REPUBLIKA.CO.ID, LOMBOK --- Parlemen Myanmar menyatakan bahwa kerusuhan yang terkait dengan etnis Rohingya di negara itu beberapa waktu lalu bukan merupakan konflik keagamaan, tetapi konflik dua kelompok yang berawal dari kasus pidana.
Demikian penegasan Parlemen Myanmar dalam sidang pleno pertama Inter-Parlemen Asia Tenggara (AIPA) ke-33 yang berlangsung di Senggigi, Lombok, Nusa Tenggara Barat (NTB), Selasa.
Delegasi Parlemen Myanmar secara khusus menjelaskan kronologi kasus kekerasan di negara itu dengan menyatakan bahwa pemerintah telah menjalin kesepakatan perdamaian 10 kelompok. Namun dengan satu kelompok di wilayah utara negeri itu belum dicapai kesepakatan sehingga terus dilakukan.
Dalam pemaparannya, delegasi Parlemen Myanmar menyatakan bahwa ada kesalahpahaman dalam mencermati kasus itu. Padahal kasus ini sebenarnya bermula dari pembunuhan dengan pelaku tiga orang.
Aksi itu memicu terjadi penyerangan terhadap sebuah bus dan menewaskan tiga orang. Pemerintah dan angkatan bersenjata telah memulihkan situasi dan sedang dilakukan rehabilitasi terhadap kerusakan.
Menurut Parlemen Myanmar, konflik itu telah mengakibatkan 90 orang tewas dan ribuan rumah dibakar. "Tetapi itu bukan konflik agama, hanya konflik antardua kelompok," demikian pernyataan Parlemen Myanmar.
Delegasi Parlemen Myanmar juga menyatakan, angka meninggal yang diinformasikan kepada masyarakat internasional melalui internet dibesar-besarkan.
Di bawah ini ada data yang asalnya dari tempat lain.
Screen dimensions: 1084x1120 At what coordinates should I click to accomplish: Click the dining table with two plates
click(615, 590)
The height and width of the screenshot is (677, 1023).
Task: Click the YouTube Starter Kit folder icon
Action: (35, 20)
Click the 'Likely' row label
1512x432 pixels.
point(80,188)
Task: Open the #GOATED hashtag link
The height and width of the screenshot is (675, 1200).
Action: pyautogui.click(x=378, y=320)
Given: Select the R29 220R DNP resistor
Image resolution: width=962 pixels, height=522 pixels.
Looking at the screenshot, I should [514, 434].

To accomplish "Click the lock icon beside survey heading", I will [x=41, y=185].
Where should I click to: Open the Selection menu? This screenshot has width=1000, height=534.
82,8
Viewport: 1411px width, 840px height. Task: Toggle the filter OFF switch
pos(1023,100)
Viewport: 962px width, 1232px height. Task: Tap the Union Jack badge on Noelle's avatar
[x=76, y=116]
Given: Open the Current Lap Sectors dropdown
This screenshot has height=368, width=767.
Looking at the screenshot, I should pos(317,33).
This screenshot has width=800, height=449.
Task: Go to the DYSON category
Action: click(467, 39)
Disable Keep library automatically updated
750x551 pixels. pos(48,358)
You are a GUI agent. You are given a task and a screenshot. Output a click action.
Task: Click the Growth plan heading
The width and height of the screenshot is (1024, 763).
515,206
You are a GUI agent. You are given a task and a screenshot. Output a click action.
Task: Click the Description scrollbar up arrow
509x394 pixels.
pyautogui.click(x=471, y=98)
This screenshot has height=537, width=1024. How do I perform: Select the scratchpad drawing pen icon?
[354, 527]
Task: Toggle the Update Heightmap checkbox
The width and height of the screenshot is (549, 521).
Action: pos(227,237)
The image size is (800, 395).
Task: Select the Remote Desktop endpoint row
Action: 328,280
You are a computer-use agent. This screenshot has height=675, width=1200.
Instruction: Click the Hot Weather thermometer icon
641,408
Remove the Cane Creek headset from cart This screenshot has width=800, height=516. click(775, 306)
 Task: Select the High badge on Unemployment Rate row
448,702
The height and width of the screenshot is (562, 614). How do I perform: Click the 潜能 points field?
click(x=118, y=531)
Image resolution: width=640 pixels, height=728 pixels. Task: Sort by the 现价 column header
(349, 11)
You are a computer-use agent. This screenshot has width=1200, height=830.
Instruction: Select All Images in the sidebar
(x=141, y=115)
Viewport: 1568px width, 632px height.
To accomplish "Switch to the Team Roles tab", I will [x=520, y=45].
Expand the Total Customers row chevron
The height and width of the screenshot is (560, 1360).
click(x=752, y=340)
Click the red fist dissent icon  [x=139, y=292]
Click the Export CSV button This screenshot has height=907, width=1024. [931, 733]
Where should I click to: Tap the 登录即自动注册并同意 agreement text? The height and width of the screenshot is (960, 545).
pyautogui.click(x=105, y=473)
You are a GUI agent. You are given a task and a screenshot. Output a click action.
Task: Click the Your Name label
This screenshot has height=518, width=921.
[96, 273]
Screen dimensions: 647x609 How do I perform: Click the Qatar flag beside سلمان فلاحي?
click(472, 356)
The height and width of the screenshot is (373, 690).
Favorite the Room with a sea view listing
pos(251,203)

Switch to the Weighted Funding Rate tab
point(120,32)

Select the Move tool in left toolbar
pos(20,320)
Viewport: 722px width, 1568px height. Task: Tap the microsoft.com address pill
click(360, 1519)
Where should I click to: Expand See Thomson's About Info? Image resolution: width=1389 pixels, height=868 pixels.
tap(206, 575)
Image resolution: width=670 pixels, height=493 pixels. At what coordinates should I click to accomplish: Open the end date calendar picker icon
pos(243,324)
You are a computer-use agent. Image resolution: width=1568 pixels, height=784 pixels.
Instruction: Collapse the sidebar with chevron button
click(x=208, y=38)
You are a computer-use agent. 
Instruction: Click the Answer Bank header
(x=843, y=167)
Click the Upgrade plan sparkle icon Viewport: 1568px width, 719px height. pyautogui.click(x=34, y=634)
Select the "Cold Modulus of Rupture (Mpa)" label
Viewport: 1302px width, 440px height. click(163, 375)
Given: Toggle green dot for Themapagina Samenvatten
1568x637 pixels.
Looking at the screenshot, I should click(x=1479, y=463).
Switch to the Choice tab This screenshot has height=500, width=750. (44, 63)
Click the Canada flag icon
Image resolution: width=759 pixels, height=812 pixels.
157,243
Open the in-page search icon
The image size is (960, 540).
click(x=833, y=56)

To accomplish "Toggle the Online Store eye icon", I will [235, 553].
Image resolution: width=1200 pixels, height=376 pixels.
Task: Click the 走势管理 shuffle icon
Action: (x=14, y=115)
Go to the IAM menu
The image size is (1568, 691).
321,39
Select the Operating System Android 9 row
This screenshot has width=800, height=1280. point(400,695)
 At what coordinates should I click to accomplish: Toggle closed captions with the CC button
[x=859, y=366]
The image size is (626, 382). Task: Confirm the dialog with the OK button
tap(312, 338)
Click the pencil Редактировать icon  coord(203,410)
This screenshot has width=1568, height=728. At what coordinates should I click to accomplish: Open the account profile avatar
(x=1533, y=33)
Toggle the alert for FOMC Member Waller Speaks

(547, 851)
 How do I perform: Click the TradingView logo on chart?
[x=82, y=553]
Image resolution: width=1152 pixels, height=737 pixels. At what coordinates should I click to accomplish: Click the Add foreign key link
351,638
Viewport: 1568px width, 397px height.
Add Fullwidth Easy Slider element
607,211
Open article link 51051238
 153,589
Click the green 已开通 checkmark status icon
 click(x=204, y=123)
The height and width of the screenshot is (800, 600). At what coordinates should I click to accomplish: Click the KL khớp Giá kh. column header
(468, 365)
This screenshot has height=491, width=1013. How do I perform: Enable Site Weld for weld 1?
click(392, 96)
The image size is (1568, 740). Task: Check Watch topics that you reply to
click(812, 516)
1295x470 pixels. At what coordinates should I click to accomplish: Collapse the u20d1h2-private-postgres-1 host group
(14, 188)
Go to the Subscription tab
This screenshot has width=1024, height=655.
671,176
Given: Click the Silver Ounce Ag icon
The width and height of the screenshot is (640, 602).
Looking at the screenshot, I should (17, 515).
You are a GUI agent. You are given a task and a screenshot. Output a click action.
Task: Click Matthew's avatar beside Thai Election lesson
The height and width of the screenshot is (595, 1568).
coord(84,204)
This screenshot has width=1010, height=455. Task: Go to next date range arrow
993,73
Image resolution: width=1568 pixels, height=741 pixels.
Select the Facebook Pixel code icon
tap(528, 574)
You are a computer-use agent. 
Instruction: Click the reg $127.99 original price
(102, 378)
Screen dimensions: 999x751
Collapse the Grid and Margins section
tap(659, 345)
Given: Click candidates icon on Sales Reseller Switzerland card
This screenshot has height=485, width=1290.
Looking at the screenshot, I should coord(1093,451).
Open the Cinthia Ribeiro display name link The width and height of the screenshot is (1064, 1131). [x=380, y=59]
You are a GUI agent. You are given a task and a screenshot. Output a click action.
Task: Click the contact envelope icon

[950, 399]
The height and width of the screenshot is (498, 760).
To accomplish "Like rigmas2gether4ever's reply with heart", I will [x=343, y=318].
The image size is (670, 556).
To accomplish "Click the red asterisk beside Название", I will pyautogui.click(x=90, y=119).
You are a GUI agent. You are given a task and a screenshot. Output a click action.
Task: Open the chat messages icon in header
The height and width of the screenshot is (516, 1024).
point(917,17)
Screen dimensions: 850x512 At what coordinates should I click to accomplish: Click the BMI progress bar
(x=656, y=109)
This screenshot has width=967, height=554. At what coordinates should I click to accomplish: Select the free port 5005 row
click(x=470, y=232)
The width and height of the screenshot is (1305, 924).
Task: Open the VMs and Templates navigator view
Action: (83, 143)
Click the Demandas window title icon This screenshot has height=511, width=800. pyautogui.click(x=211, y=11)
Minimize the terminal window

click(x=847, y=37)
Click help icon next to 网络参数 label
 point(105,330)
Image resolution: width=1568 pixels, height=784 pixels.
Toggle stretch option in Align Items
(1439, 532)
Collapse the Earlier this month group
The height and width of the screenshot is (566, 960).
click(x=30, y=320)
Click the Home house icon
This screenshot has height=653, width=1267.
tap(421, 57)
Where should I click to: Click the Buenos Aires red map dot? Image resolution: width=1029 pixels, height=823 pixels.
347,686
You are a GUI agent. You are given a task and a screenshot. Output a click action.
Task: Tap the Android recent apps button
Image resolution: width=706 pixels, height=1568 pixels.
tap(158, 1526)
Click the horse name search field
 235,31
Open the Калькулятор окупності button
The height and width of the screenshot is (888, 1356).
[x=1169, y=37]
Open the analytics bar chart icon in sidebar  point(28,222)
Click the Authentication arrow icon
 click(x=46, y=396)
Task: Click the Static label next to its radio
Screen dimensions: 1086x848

Begitu juga angka rumah yang dibakar dilebih-lebihkan.
Menurut Parlemen Myanmar dalam sidang itu, bukan hanya angka korban meninggal dan rumah dibakar yang dibesar-besarkan, tetapi juga gambar-gambar yang disebarkan melalui internet. "Gambar-gambar di internet adalah kejadian di tempat lain. Pendeta-pendeta Budha itu adalah kejadian di Tibet, bukan di Myanmar," kata delegasi Myanmar.